Recap: The oil market on Friday remained supported by an IEA forecast of a tight prompt market and possible further sanctions on Russia. The market posted a low of $66.50 in overnight trading before it retraced its losses and traded back over the $67.00 level. The market was supported by an IEA report stating that the global oil market may be tighter than it appears, although it also forecast supply growth this year and cut its outlook for growth in demand, implying a market in surplus. The market was further buoyed by Russia’s Deputy Prime Minister stating that Russia will compensate for overproduction against its OPEC+ quota this year in August-September. Also, President Donald Trump on Thursday said he plans to make a major statement on Russia on Monday, leaving the market concerned over the potential for further sanctions imposed against Russia. The August WTI contract rallied to a high of $68.62 ahead of the close and settled up $1.88 at $68.45. The September Brent contract settled up $1.72 at $70.36. Meanwhile, the product markets ended the session higher, with the heating oil market settling up 6.39 cents at $2.4474 and the RB market settling up 3.46 cents at $2.1870.
Technical Analysis: The crude market will likely continue to trend higher, within its recent trading range, as the market remains supported by the possibility of the Trump administration imposing sanctions against Russia, with President Trump expected to make an announcement on Russia on Monday. The market will also continue to weigh the impact of the tariffs and the possibility of OPEC+ discussing a pause in output increases in October. It will also look for updates regarding Saudi Arabia’s oil production in June in the OPEC report on Tuesday after the IEA reported that the country increased its output in June over its OPEC+ target. Resistance is seen at its highs of $68.62-$68.65, $68.94, $69.50, $71.20 and $72.90. Meanwhile, support is seen at its low of $66.50, $66.45, $65.46, $65.40, $65.23, $64.67, $64.50 and $64.00.
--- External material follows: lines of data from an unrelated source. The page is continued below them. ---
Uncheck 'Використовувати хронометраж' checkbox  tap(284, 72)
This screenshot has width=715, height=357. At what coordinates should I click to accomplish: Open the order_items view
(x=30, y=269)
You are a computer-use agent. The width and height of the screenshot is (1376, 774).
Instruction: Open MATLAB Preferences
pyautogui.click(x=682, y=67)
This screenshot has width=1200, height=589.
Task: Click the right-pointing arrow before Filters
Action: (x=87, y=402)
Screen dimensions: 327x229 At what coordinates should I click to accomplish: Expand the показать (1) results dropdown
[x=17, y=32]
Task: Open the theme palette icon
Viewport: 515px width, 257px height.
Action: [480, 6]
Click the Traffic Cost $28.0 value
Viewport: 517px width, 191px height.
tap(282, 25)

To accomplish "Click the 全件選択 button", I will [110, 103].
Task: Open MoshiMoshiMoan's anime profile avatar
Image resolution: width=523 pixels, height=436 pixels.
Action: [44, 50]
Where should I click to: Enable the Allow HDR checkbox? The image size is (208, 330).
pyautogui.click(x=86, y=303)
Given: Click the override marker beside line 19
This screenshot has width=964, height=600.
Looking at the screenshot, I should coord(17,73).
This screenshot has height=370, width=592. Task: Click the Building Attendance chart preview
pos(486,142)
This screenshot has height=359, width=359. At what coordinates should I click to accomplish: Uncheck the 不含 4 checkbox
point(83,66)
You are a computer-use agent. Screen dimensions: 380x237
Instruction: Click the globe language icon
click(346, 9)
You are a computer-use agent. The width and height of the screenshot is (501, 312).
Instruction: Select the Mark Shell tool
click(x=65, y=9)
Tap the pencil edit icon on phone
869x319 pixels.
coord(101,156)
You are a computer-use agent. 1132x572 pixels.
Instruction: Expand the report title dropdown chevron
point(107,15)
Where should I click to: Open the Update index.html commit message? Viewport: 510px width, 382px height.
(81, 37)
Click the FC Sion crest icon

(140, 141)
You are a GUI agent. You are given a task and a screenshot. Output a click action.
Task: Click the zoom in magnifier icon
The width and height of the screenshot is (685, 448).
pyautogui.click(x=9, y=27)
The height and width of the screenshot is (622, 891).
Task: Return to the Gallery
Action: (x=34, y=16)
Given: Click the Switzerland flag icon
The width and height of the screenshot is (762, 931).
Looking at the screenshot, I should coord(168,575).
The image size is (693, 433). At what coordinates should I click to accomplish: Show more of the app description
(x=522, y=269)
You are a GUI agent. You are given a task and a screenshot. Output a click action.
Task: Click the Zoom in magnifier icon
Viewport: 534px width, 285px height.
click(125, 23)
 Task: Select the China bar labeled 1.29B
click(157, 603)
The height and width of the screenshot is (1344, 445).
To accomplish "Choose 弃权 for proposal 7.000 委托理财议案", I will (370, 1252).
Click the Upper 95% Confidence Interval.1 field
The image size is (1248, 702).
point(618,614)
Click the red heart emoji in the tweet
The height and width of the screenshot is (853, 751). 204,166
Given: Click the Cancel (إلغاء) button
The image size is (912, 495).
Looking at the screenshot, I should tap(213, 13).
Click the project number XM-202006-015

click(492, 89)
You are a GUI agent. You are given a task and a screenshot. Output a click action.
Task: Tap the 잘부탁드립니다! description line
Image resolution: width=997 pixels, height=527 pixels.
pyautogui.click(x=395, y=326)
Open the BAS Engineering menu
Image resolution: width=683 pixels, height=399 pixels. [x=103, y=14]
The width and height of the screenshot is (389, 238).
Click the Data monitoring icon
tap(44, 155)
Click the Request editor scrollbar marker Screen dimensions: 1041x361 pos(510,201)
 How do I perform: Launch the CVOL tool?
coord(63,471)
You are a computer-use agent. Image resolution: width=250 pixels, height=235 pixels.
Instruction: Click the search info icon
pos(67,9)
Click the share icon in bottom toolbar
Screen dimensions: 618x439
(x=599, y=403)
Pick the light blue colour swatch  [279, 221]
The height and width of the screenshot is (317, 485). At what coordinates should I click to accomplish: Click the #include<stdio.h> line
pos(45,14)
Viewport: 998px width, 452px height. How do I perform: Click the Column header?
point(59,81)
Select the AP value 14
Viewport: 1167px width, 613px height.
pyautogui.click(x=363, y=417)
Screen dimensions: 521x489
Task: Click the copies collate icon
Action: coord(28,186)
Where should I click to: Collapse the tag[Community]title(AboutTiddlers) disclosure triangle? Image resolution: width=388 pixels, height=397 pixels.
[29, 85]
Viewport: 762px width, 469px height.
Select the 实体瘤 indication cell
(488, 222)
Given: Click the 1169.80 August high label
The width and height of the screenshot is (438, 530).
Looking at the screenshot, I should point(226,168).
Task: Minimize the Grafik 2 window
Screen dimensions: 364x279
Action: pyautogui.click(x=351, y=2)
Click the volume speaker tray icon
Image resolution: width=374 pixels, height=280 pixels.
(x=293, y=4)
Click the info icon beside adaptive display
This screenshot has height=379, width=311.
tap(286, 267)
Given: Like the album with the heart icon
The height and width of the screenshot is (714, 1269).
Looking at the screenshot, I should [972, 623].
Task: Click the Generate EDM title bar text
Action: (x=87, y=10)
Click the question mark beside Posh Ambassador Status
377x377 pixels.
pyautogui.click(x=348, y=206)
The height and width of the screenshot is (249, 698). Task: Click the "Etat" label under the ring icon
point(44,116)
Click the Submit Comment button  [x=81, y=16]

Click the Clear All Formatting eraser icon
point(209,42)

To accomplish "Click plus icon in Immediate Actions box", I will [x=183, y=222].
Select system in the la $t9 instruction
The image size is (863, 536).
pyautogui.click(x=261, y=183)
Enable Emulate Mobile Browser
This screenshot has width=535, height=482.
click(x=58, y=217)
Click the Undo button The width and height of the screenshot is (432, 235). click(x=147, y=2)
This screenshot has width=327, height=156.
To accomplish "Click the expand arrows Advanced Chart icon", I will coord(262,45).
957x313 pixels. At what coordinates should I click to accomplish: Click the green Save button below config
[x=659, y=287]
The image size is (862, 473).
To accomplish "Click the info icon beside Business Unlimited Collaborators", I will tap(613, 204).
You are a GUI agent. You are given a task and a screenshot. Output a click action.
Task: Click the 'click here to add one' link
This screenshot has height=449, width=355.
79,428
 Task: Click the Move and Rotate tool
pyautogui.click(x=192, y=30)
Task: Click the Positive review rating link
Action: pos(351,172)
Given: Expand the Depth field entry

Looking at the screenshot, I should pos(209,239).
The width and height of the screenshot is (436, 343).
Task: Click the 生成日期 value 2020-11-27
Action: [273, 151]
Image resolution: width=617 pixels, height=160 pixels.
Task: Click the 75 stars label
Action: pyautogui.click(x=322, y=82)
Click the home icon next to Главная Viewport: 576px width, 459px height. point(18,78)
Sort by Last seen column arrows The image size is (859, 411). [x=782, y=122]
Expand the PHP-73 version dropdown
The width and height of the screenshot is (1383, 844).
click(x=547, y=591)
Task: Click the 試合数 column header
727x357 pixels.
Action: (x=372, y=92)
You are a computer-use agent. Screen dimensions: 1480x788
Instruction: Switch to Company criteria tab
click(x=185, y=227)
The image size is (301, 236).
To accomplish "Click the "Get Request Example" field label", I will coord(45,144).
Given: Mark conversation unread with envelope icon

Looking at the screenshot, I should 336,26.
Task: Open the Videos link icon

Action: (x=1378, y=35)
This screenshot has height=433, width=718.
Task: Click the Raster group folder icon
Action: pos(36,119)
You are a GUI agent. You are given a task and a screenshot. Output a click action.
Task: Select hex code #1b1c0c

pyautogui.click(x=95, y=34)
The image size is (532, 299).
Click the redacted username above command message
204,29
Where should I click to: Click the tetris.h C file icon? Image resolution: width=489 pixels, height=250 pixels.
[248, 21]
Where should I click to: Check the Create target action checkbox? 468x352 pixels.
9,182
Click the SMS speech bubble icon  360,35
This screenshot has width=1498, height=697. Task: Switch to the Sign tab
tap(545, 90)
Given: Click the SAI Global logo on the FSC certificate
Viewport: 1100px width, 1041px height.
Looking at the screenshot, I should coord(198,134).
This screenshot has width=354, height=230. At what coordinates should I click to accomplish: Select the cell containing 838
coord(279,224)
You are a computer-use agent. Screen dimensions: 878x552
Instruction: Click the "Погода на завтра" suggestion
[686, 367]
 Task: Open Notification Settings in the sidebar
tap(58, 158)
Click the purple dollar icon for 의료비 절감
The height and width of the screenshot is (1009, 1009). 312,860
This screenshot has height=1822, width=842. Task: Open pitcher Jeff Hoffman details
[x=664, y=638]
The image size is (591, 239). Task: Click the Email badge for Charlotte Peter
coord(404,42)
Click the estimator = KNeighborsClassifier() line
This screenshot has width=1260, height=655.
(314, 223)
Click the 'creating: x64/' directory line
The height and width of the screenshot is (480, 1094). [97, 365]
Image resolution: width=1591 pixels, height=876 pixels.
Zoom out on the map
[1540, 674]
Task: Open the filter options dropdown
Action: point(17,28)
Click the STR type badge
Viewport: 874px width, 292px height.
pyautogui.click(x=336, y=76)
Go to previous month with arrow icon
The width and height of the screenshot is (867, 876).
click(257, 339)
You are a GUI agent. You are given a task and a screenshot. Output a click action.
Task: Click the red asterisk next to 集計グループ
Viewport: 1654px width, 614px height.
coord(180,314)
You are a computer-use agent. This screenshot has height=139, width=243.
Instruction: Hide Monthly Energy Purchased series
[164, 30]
Fundamental News: The U.S. Energy Department said it would provide up to 1 billion barrels of crude oil from the Strategic Petroleum Reserve to help support ExxonMobil’s efforts to restore refinery operations as part of an SPR exchange.
U.S. President Donald Trump announced the U.S. would impose a 35% tariff on Canadian imports next month and planned to impose blanket tariffs of 15% or 20% on most other trading partners. In a post on X late on Thursday, Canadian Prime Minister Carney said his government will continue to defend Canadian workers and businesses in their negotiations with the U.S. as they work towards that deadline.
The International Energy Agency said the world oil market may be tighter than it appears despite a supply and demand balance pointing to a surplus, as refineries increasing their processing rates to meet summer travel demand. The IEA expects global supply to increase by 2.1 million bpd this year, up 300,000 bpd from the previous forecast. World demand will increase by just 700,000 bpd, down from a previous forecast of 720,000 bpd, implying a sizeable surplus.
The IEA reported that Saudi Arabia’s crude output increased by 700,000 bpd in June to 9.8 million bpd, the highest level in two years. The increase in production comes as the IEA sees Saudi Arabia’s exports increasing by 500,000 bpd in June, more than the 440,000 bpd seen in tanker tracking data compiled by Bloomberg. In addition the IEA said refinery runs in the country also increased by 300,000 bpd from May.
Saudi Arabia’s Energy Ministry said the country has been fully compliant with its voluntary OPEC+ output target, adding that Saudi marketed crude supply in June was 9.352 million bpd, in line with the agreed quota.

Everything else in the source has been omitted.